Dans la forêt de Jean Hegland

9782351786444_1_75A la lisière de la forêt, Nell et Eva, deux jeunes sœurs que tout oppose, se retrouvent du jour au lendemain isolées dans leur demeure familiale. Leur monde si familier a vacillé à la suite de l’effondrement de la société. Pour survivre, les deux jeunes filles n’ont d’autre choix que de renoncer à leurs rêves respectifs, matérialistes et vains (l’une aspirait à devenir une grande ballerine, l’autre avait pour projet d’intégrer Harvard), ainsi qu’au confort rassurant de leur existence moderne réglée comme du papier à musique. Mais leurs ambitions seront fatalement balayées à mesure que leur monde s’effrite autour d’elles pour finir réduit à une peau de chagrin. 

Elles tenteront avec résilience de faire face à ce désastre humain, le déclin de leur civilisation qui bouleversera leurs convictions les plus profondes et les forcera à remettre en question leur mode de vie tout comme leur rapport à la nature…  

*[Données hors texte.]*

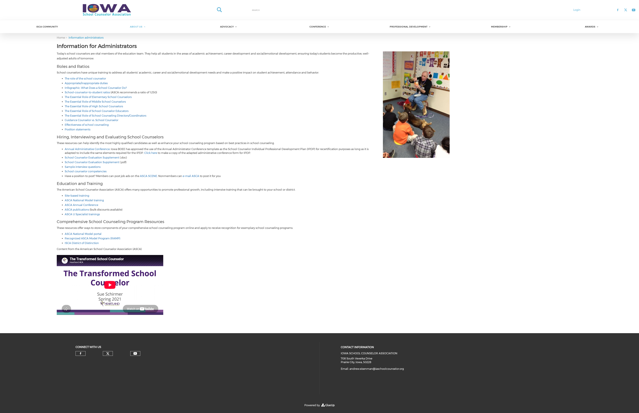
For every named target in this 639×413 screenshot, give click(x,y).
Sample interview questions (83, 166)
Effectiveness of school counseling (87, 124)
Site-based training (77, 195)
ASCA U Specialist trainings (82, 214)
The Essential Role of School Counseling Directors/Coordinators (105, 115)
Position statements (77, 129)
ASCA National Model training (84, 200)
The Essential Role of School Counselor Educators (96, 111)
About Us (136, 26)
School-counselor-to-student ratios (87, 92)
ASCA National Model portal (83, 234)
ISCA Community (47, 26)
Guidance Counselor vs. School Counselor (91, 120)
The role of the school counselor (85, 78)
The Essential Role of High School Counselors (94, 106)
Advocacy (227, 26)
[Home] (106, 10)
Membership (499, 26)
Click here (150, 153)
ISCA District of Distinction (82, 243)
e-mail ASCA (191, 176)
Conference (318, 26)
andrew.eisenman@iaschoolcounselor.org (376, 368)
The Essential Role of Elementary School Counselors (98, 97)
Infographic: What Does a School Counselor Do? (96, 87)
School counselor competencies (85, 171)
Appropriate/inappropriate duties (86, 83)
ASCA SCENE (148, 176)
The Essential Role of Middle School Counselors (95, 101)
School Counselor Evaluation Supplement (92, 157)
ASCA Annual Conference (81, 205)
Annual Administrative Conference (87, 149)
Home (61, 37)
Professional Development (408, 26)
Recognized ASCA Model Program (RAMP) (92, 238)
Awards (590, 26)
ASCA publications (77, 209)
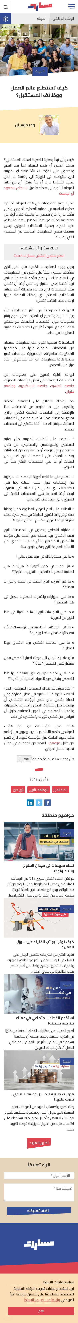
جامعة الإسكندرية (33, 385)
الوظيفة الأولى (38, 790)
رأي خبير (18, 790)
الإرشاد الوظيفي (63, 18)
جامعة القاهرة (62, 385)
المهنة (41, 18)
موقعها (53, 743)
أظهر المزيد (39, 1143)
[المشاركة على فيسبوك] (47, 802)
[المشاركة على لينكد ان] (30, 802)
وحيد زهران (25, 125)
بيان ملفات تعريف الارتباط (42, 1299)
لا (19, 759)
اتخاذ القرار (61, 790)
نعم (41, 1311)
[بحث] (5, 6)
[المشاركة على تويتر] (39, 802)
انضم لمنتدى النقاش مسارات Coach (39, 255)
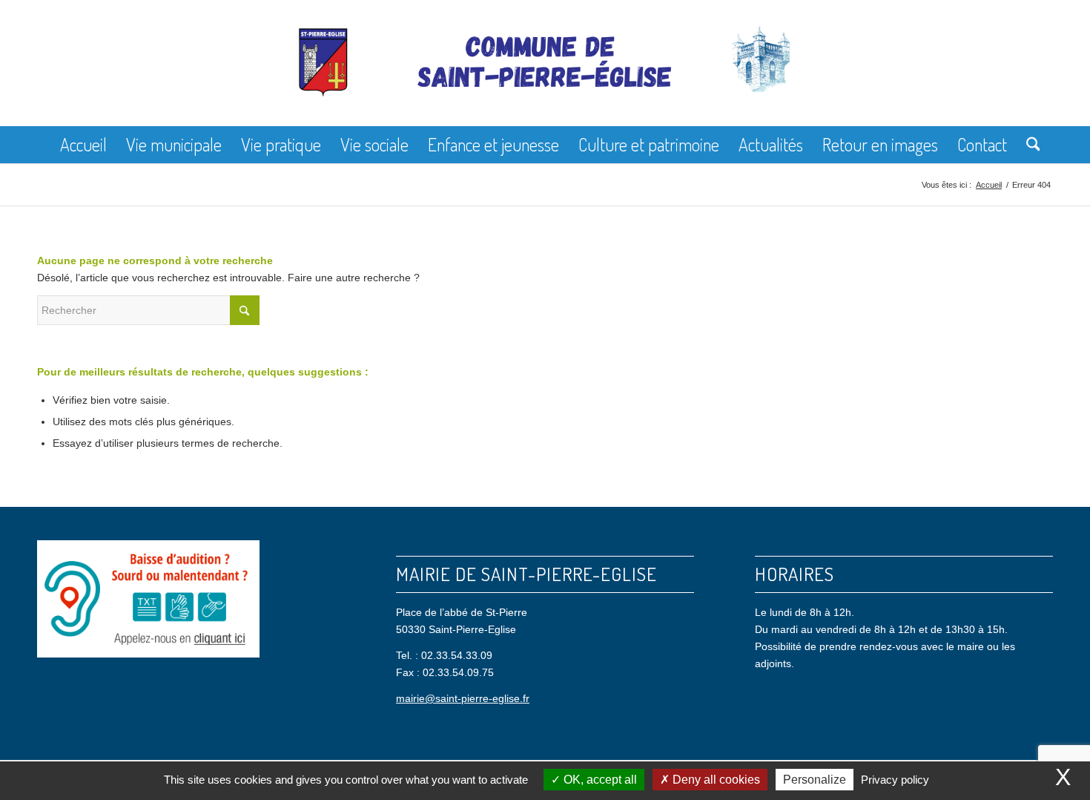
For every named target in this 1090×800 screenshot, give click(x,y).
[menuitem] (83, 144)
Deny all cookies (715, 779)
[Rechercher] (1028, 144)
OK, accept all (599, 779)
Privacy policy (895, 779)
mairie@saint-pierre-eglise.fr (462, 698)
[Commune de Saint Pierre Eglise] (545, 74)
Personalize (814, 779)
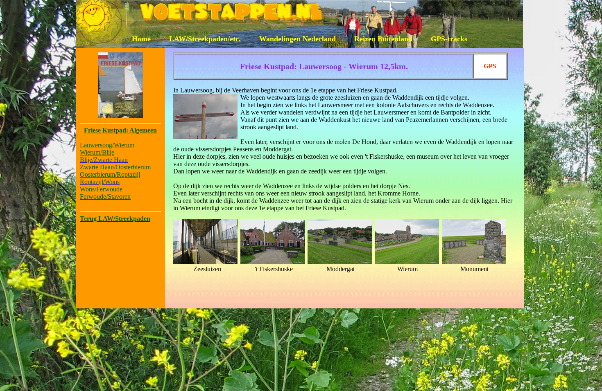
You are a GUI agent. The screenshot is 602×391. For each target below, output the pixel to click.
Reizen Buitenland (384, 39)
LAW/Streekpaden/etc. (206, 39)
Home (142, 39)
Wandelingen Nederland (298, 39)
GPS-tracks (449, 39)
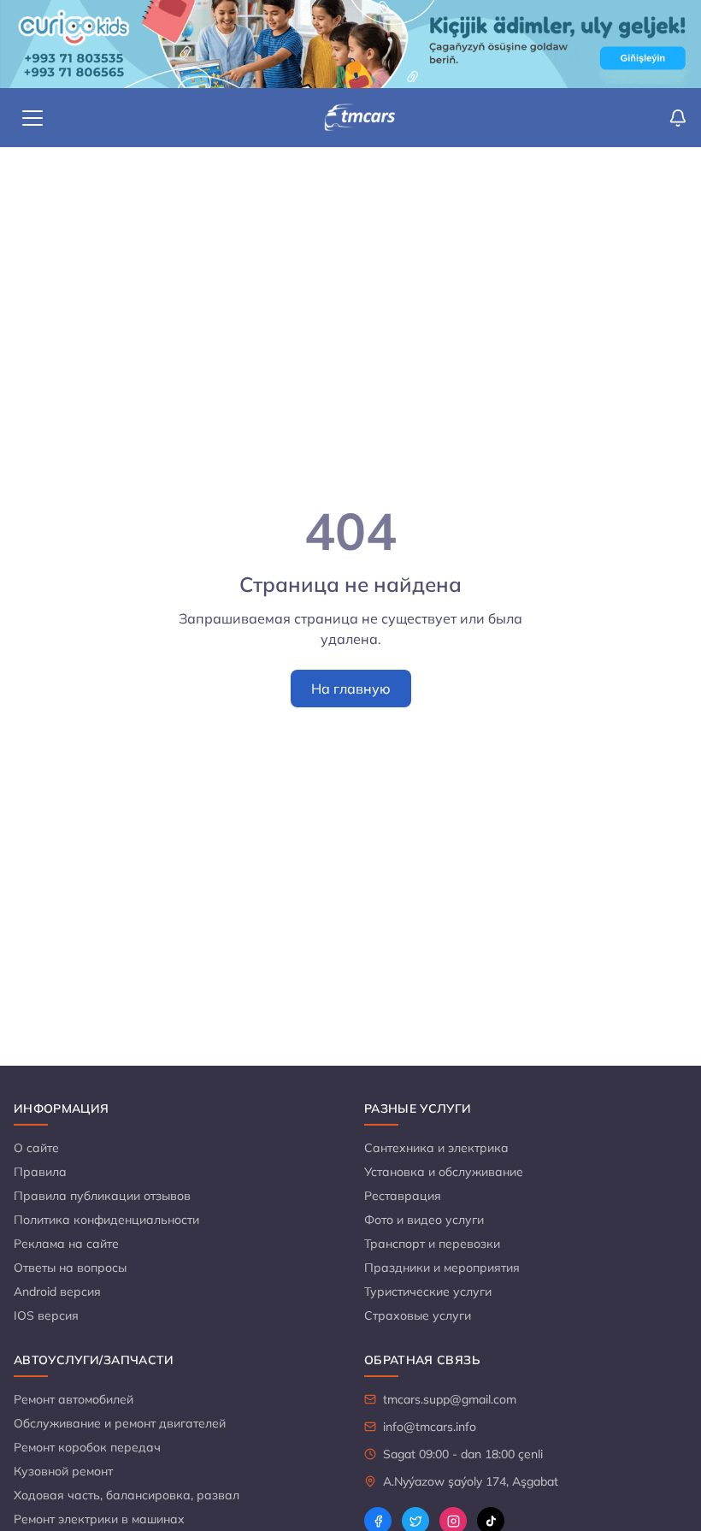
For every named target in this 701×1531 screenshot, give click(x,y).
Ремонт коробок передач (87, 1447)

Comme j’ai aimé ce beau roman d’anticipation à la fois sombre et lumineux. Ayant lu il y a deux ans le formidable livre Le mur invisible, un pur chef-d’œuvre d’écriture, sublime de Marlene Haushofer (ma chronique ici) qui reprend des thématiques analogues, comme l’importance de la sauvegarde de la planète et de sa faune, la place essentielle de la femme dans l’avenir du monde et l’épuisement des ressources naturelles de la terre, l’œuvre de Jean Hegland ne pouvait que m’interpeller. On notera que les deux écrivaines font toutes deux preuves d’une grande sensibilité dans leur écriture. Publié en 1996, Dans la forêt fait aussi étrangement écho à notre actualité et se révèle plutôt visionnaire à l’heure où pour la première fois dans l’histoire de l’humanité depuis 2019, on évoque désormais officiellement la dette écologique de l’homme (le fameux Dépassement) de plus en plus importante chaque année. Les ressources naturelles s’épuisent trop vite et le futur de l’humanité semble de ce fait s’assombrir davantage à mesure que le temps passe. 

Jean Hegland est convaincue que la société de consommation ne pourra irrévocablement pas nous sauver d’une quelconque crise, qu’elle soit humanitaire, économique ou sociale. Le matérialisme freine ainsi les deux sœurs de ce roman qui s’accrochent éperdument à leur passé et leur existence bien rangée et aseptisée. L’abandon de ces futilités capitalistes sera finalement leur véritable salut, la seule façon pour elles deux de survivre dans les bois en utilisant leurs ressources (plantes comestibles, animaux). Jean Hegland fait un éloge puissant et magnifique de la nature qui m’a bouleversée. J’ai d’ailleurs noté de très beaux passages, des scènes éprouvantes et émouvantes dont je garde encore une certaine mélancolie.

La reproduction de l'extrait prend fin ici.